“These are some of the remembrances that crowd on me today, as I lay down on the leaves for noon rest and lunch at Sangue. In the afternoon of to-day I walked nine miles further to ‘Queongwa’ (Kaongwa), not a town, but a camping-ground for carriers and travelers, and a house for upper-class natives, with some villages contiguous and a running stream of water the year round, which is of great utility in this country. Brother Withy, our Superintendent, has bought a sight here for planting a mission school for the towns of this vicinity.

“A resident here, who has always shown kindness to my missionaries,

Sr. Candanga, met me in the path and gave me a welcome to his house of ‘wattle and daub.’ It is 60x18 feet, divides into two large end rooms and a central hall.

“One of these seemed to be reserved for strangers, furnished with a table, two or three chairs, and a European double bedstead with mattress and spread, which he put at my disposal. I had a good portable bed which I preferred to any other, but to honor his hospitality I spread my bedding on his bedstead and enjoyed a night of balmy sleep.

“I had walked twenty-three miles during the day, waded the waters eight times, and verified the truth—the ‘rest of a laboring man is sweet.’

“On Friday, June 7th, I was up at peep ‘o day, rolled up my bedding, took my lunch in my hand, and was on the path long before the sunshine struck the tops of the mountains, and walked to Pungo, about fourteen miles distant, by 11 A.M.

“My second tramp over this path was in company with Sister Wilks and Agnes, in August, 1889, on their way to join Brother Wilks at Pungo. Such was the immense avoirdupois of Sister W. that at Dondo we spent a week in trying to get carriers to take her thence to Nhangue. All our men travel on foot, but the ladies are carried by a couple of strong men—two also as alternates—in a hammock suspended from a long pole. We could find no carriers for her at Nhangue, so she walked fourteen miles to Sangue. On the way that day, we met Brother Wilks coming to meet wife and daughter. Agnes was carried and took a fever; the mother walking, and perspiring freely and sluicing the sewerage of her system, was in no danger of fever. When we reached Sangue, I hired a native to get four strong men to carry her next day to Pungo. He succeeded, but it was 8 A.M. before we could get them on to the path. We stopped at Queongwa for lunch. At 2 P.M., when we were ready and anxious to proceed on our journey, we found our carriers had just hung on the pot for boiling their breakfast. It was Saturday, and fourteen weary miles between us and Pongo, so Brother Wilks ordered them to their burdens: ‘No time now for cooking. You should have done that an hour ago, and we can’t wait any longer. We must be off now.’ The carriers replied: ‘We can’t

go any further to-day; we will camp right here, and rest till tomorrow.’

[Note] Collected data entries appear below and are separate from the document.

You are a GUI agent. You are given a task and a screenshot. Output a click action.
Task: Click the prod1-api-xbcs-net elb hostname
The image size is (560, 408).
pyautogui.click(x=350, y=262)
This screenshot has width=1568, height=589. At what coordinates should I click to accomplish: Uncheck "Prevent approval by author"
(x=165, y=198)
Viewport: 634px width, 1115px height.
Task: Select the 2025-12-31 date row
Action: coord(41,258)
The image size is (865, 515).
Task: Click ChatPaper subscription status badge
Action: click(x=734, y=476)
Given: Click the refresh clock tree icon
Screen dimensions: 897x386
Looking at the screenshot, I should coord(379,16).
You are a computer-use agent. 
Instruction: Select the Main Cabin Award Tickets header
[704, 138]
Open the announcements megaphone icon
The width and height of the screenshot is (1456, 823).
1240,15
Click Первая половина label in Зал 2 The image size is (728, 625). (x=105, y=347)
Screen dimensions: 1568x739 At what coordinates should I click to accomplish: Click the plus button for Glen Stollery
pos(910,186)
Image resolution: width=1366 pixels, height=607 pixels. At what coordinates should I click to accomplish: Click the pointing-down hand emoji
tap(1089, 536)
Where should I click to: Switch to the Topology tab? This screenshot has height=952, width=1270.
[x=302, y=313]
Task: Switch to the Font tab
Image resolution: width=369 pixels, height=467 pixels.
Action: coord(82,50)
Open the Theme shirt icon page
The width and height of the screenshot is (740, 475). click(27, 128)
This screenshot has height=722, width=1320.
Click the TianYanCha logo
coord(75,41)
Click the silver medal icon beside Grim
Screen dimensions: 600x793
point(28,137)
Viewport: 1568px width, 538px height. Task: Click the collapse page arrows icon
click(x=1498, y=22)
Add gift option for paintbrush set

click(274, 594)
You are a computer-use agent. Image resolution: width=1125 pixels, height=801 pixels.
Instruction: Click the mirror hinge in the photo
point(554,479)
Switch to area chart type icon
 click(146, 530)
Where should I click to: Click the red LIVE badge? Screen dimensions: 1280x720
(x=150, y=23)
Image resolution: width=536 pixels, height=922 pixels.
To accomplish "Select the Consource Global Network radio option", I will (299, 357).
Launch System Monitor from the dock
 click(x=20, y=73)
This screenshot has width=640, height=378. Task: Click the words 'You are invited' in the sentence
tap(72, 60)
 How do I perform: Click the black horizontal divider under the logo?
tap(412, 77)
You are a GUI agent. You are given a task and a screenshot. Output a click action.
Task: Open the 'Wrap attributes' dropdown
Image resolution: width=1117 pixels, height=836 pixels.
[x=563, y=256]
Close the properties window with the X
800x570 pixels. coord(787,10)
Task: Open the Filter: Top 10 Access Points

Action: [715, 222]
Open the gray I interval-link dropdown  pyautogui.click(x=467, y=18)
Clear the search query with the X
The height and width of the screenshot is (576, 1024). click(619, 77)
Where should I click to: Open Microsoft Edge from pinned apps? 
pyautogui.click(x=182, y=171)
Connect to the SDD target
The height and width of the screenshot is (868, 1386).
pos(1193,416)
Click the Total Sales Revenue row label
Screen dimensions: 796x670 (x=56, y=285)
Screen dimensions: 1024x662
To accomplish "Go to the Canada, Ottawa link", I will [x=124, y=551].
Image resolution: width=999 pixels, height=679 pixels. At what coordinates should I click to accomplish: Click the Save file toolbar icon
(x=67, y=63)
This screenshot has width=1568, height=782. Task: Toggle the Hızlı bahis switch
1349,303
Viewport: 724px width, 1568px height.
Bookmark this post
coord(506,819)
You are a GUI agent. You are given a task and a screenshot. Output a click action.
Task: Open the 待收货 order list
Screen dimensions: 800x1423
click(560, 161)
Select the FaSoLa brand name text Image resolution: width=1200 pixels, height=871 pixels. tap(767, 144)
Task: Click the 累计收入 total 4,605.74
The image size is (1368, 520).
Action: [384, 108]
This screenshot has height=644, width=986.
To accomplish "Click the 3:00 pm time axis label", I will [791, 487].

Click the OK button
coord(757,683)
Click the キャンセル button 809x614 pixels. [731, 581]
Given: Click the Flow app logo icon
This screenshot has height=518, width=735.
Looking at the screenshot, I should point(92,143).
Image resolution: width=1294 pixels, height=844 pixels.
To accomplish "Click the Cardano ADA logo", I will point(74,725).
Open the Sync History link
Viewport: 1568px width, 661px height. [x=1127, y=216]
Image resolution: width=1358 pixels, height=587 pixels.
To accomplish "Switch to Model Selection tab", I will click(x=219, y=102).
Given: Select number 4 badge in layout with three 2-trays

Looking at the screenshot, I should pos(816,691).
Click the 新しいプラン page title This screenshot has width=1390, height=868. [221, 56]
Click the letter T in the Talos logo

“I waited till their temper abated, and went to them, and said: ‘You have had a heavy load, boys, and I know you must be very tired and hungry; so, cook away, and eat a good breakfast, and then come on. I and this lady whom you have engaged to carry through to Pungo Andongo to-day, will walk on till you overtake us,’ Then without waiting for a reply, we took the path, and in about an hour afterward they overtook us and shouldered the ‘mulker grande’—woman large—and struggled on. We reached the mission house about 10 P.M., when the poor fellows were relieved of a heavy load from their shoulders, and I from my mind.

“On this day, June 7, 1889, when about a mile short of our mission house in Pungo, I was met by Bertie Withey, a wholly consecrated lad of sixteen and one half years. He was a boy of twelve when he, with his parents and three sisters younger than himself, enlisted for this work. These children, like their parents, walk humbly before God on the line of supreme loyalty and love. They are well up in the use of the Portuguese language, and in the Kimbundu. The native people here bear the name of ‘Umbunda’ plural, Mubunda singular. Kimbundu with them means language. So with them it would be tautology to say Kimbundu language.